French zoologist (1834–1914)

Léon Louis Vaillant (/fr/; 11 November 1834 - 24 November 1914) was a French zoologist. He is most famous for his work in the areas of herpetology, malacology, and ichthyology.

After graduating from the College d'Arras in 1854, he studied medicine and zoology in Paris. He received his medical doctorate in 1861, then continued his zoological studies with Henri Milne-Edwards (1800–1885), earning his degree in natural sciences in 1865. He became a professor at the Museum of Natural History, Paris, in 1875.

Vaillant held a special interest involving the systematics and anatomy of turtles and crocodiles, but he also made significant contributions through his investigations of reptilian physiology and behavior. Of his 200-plus scientific writings, 90 of them are based on herpetological subjects.

He participated in French naval expeditions on the Travailleur in 1880, 1881 and 1882, and on the Talisman in 1883.

==Eponyms==
There are several species of marine organisms named after Vaillant:
- The ribbon worm, Amphiporus vaillanti (Joubin, 1902)
- The squat lobster, Munidopsis vaillantii (A. Milne-Edwards, 1881)
- Solamen vaillanti (Issel, 1869)
- Solariella vaillanti (Dautzenberg & H. Fischer, 1896)
- Turbonilla vaillanti (Dautzenberg & Fischer, 1896)
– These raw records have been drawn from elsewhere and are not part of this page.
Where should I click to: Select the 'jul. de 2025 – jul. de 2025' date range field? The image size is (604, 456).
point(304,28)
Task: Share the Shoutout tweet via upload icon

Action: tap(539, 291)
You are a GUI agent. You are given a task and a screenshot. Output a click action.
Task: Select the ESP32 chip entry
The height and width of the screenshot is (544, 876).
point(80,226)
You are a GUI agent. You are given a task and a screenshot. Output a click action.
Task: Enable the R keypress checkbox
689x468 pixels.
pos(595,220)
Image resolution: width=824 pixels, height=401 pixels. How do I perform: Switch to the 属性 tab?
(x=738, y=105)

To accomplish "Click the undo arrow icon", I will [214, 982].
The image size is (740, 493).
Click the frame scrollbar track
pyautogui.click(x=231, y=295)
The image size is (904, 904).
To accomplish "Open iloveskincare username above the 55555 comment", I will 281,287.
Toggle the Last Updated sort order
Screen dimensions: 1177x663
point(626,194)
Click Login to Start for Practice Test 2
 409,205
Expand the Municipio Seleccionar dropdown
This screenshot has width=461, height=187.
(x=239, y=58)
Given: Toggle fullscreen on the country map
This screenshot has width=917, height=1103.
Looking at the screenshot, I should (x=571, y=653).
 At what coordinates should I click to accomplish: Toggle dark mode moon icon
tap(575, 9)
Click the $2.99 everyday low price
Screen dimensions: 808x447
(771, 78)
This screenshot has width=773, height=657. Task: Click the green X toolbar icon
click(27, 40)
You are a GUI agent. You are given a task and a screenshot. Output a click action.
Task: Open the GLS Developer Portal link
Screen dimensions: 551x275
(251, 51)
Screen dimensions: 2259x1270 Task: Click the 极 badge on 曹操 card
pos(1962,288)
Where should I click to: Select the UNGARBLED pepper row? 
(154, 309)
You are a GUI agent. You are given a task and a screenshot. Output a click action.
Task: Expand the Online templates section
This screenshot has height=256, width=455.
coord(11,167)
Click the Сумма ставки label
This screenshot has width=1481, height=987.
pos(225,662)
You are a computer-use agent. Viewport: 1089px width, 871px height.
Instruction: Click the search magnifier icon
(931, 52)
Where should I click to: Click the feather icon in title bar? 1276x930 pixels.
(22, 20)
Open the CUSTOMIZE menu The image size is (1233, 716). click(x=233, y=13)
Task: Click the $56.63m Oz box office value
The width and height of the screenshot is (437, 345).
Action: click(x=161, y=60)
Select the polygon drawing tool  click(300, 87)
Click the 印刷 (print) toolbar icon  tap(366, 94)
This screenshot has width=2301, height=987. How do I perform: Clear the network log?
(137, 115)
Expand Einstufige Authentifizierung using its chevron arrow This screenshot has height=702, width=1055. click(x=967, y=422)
There are four species of reptiles named after him:
- Chioninia vaillantii (Boulenger, 1887)
- Micrelaps vaillanti (Mocquard, 1888)
- Liophidium vaillanti (Mocquard, 1901)
- Dopasia ludovici (Mocquard, 1905)

The following fish are named after Vaillant:
- Bagrichthys vaillantii (Popta, 1906)
- The dragon fish, Bathophilus vaillanti (Zugmayer, 1911)
- The shortspine African angler, Lophius vaillanti (Regan, 1903)
- The pike cichlid Crenicichla vaillanti (Pellegrin, 1904)
- Paraliparis vaillanti (Chernova, 2004) is a species of snailfish found in the Northwestern Atlantic Ocean primarily in the Laurentia Channel, between Newfoundland and Cape Breton.
- The Samurai gourami, Sphaerichthys vaillanti (Pellegrin, 1930)
- Thynnichthys vaillanti (Weber & de Beaufort, 1916)
- Astroblepus vaillanti (Regan, 1904)
- Pseudomystus vaillanti (Regan, 1913)

The following fish are possibly named after him:
- Pseudogobio vaillanti (Sauvage, 1878)
- Hypostomus vaillanti (Steindachner, 1877) is a species of catfish in the family Loricariidae. It is native to South America, where it occurs in the Preto River basin in the São Francisco River drainage.
- Anchoviella vaillanti (Steindachner, 1908)
- Rasbora vaillantii (Popta, 1905)

==Written works==
- Études sur les poissons, Mission scientifique au Mexique et dans l'Amérique centrale – Study of fishes; with Marie Firmin Bocourt (1819–1904).
- Essai sur le système pileux dans l'espèce humaine, 1861, medical dissertation.
- Observations sur la constitution géologique de quelques terrains aux environs de Suez, 1865 – Observations on the geological constitution of terrain and environs of Suez.
- Recherches sur la famille des Tridacnides, 1865 – Research of the family Tridacninae.
- Note sur quelques objets océaniens empruntés au test de différents mollusques, 1868, Bulletin de la société géologique de France – Note on a few items from the Pacific borrowed in order to test different mollusks.
- Quelques mots sur Denys de Montfort à propos d'une brochure parue en 1815, sd Rapport sur les poissons, crustacés et mollusques, 1880, Exposition universelle de 1878, à Paris – Some comments by Pierre Denys de Montfort (1766–1820); report on fishes, crustaceans and mollusks.
- Mémoire sur la disposition des vertèbrés cervicales chez les chéloniens 1880 – Memoir on the disposition of cervical vertebrae of chelonians.
- Expéditions scientifiques du travailleur et du Talisman pendant les annees 1880, 1881, 1882, 1883. Poissons, 1888 – Scientific expeditions of the Travailleur and the Talisman during the years 1880 to 1883.
- Histoire naturelle des annelés marins et d'eau douce, 1889–1890, Collection des Suites à Buffon – Natural history of marine and freshwater annelids; with Jean Louis Armand de Quatrefages de Bréau (1810–1892).
- Les tortues éteintes de l'île Rodriguez d'après les pièces conservées dans les galeries du Muséum, 1893 – Turtles off the island of Rodrigues, in reference to conserved pieces in the museum galleries.
- Histoire naturelle des reptiles. Première partie: Crocodiles et tortues, 1910 – Natural history of reptiles, first part: crocodiles and turtles.